UNT researchers studying sustainable food production methods

April 10, 2023
Stock photo of freshwater prawn


A team of interdisciplinary researchers in the UNT Advanced Environmental Research Institute (AERI) and College of Engineering is exploring how the desalination of brackish water could make food production more sustainable. 

The three-year project is examining how brackish groundwater desalination costs could be offset by using its byproducts — desalination concentrate or brine — for profitable food production. For this study, the team will work with producing shrimps, specifically the freshwater prawn Macrobrachium rosenbergii. The research is backed by a $1 million grant from a joint funding program of the National Science Foundation and U.S. Department of Agriculture.

The work combines the expertise of co-PIs Miguel Acevedo, Regents Professor of Electrical Engineering, Edward Mager, an assistant professor in the Department of Biological Sciences, and Xinrong Li, associate professor and interim chair of the Department of Electrical Engineering, along with the research coordinator Breana Smithers.

The team will develop a testbed of integrated sensors, controls, machine learning and ecotoxicology tools to engineer sustainable food production systems based on aquaculture. The testbed includes an automated recirculating aquaculture system (RAS), which filters, cleans and recycles water back through a tank, integrated with a real-time ecotoxicology system that studies the effects of toxic chemicals on biological organisms. Because the team includes aquatic organisms in the system, they also intend to develop tools that expand the cyber-physical systems (CPS) technology to the biological domain.

“Combined, all aspects of this project contribute to food production sustainability,” Acevedo says. “In addition to being the most efficient animal protein production system, aquaponics contributes to the reduction of harmful effects on the environment.”

Brackish water aquaponics is of great interest for inland areas far from the coast because it includes products associated with marine resources.
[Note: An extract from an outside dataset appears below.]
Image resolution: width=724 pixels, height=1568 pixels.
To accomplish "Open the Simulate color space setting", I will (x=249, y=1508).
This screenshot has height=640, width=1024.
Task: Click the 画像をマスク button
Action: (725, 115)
The team hopes to demonstrate that it’s possible to repurpose desalination byproducts to produce food, offsetting the costs of treatment while reducing the environmental impacts of those byproducts. This will yield important societal benefits.

Finding options for concentrate management, other than disposal, remains a major challenge to implementing desalination in inland areas. Therefore, results of this project could impact areas with a semi-arid or arid climate, scarce surface water and brackish groundwater. Additionally, the project could affect saline aquaculture producers worldwide, leading to the protection of coastal ecosystems.

“Although aquaponics is becoming prevalent as a means of food production, efforts to develop these systems in brackish groundwater are scarce,” Acevedo says. “This project will contribute to filling this need by understanding how organisms respond to varying salinity and brackish groundwater chemistry. It also stands to impact desalination technology, as it proposes a profitable option for concentrate management.”

A substantial innovation of this research is the development of real-time respirometry — the measure of biological oxygen consumption — which has value beyond this project. By combining it with video tracking and machine learning for a behavioral assessment of toxicity, the team is creating a real-time ecotoxicology system (RTES) powered by artificial intelligence. In addition, consolidating all variables in the AI to help develop models that can be used to design and operate production-scale systems represents an advance in CPS technology.

This project came out of a 2019 experiment the research team conducted in collaboration with the Center for Marine Aquaculture and Stock Restoration at the Federal University of Parana in Brazil. The team tried growing shrimp in the concentrate of two brackish groundwater off-grid desalination pilot systems installed in New Mexico and Colorado. The desalination system being used in this project also evolved from an international award-winning system developed in 2015.